Le parquet de Pau a annoncé le 11 mars le classement sans suite de la procédure contre Charles Dayot, maire de Mont-de-Marsan, qui faisait face à des poursuites pour conduite malgré l'invalidation de son permis de conduire. Cette décision émane du procureur Rodolphe Jarry, qui souligne que l'infraction n'a pas pu être prouvée, rencontrant ainsi des obstacles significatifs en matière de preuves.
Une lettre recommandée jamais retirée
Selon les informations rapportées par France Bleu, l'enquête avait été ouverte suite à l'envoi d'une lettre recommandée à Charles Dayot, l'informant de l'annulation de son permis pour solde de points nul. Bien que l'avis de ce recommandé ait été déposé dans sa boîte aux lettres, il n'a jamais été récupéré, laissant l'élu dans l'ignorance de la situation. Lors d'une audition, Dayot a affirmé qu'il n'avait pris connaissance de son invalidation qu'après un appel du préfet des Landes le 16 décembre 2025.
Absence d'élément intentionnel
Pour constituer l'infraction de conduite sans validité de permis, le ministère public devait prouver que Dayot avait connaissance de l'invalidation avant de prendre le volant. Or, aucune preuve tangible n'a été présentée, notamment parce que l'avis de passage seul ne peut suffire à établir la connaissance de l'invalidation par l'intéressé. En l'absence de preuves contre Dayot, le parquet a jugé qu'il ne pouvait établir l'intention criminelle requise.
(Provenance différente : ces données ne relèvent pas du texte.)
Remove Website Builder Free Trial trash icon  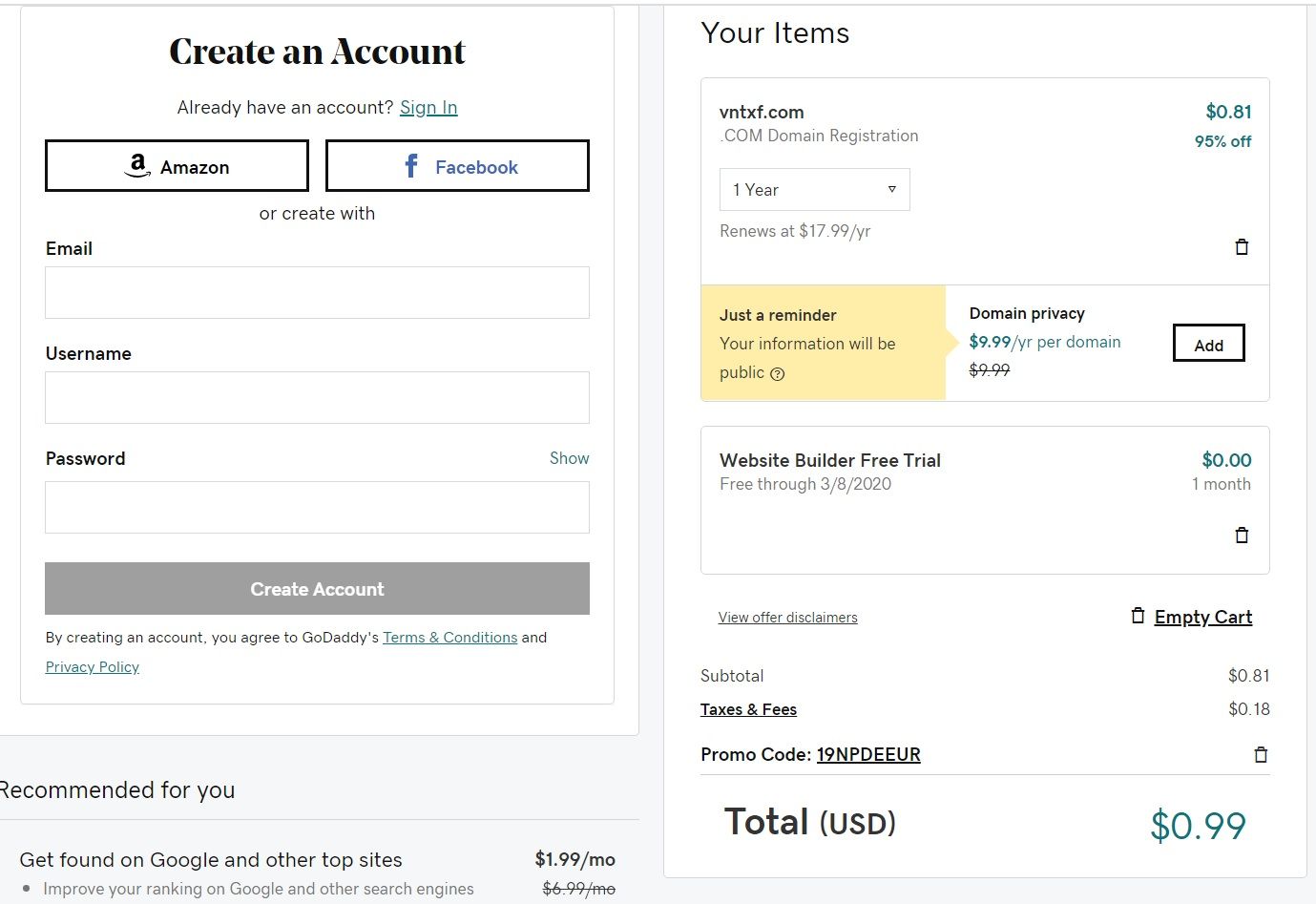(x=1242, y=536)
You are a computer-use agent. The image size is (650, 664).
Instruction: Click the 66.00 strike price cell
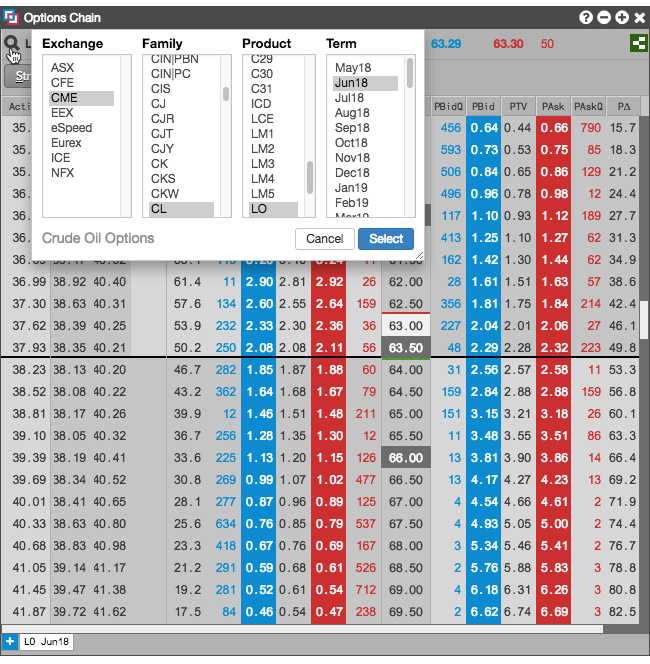406,458
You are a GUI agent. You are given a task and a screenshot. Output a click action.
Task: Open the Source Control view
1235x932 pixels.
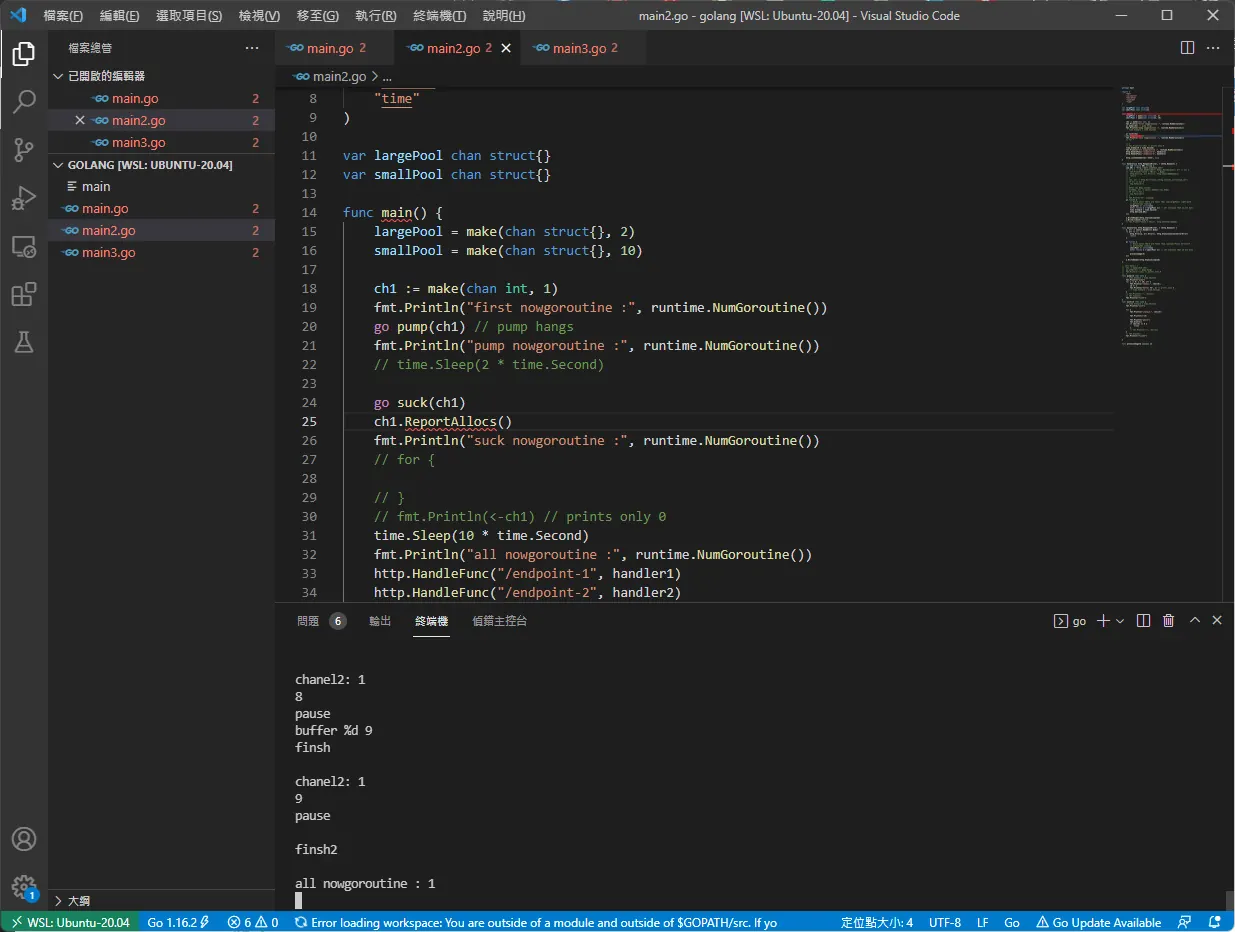pos(24,150)
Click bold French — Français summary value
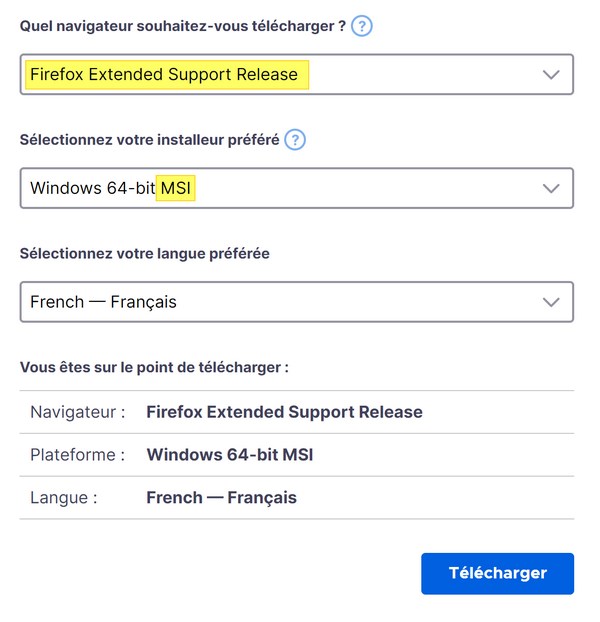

Deux autres enquêtes visent Charles Dayot
D'autres enquêtes sont en cours contre le maire : l'une porte sur une plainte pour harcèlement moral déposée par un ancien collaborateur, l'autre concerne des soupçons de prise illégale d'intérêt. Le l'élu se retrouve donc sous le feu des projecteurs, alors que l'issue de ces dossiers pourrait influencer sa réélection.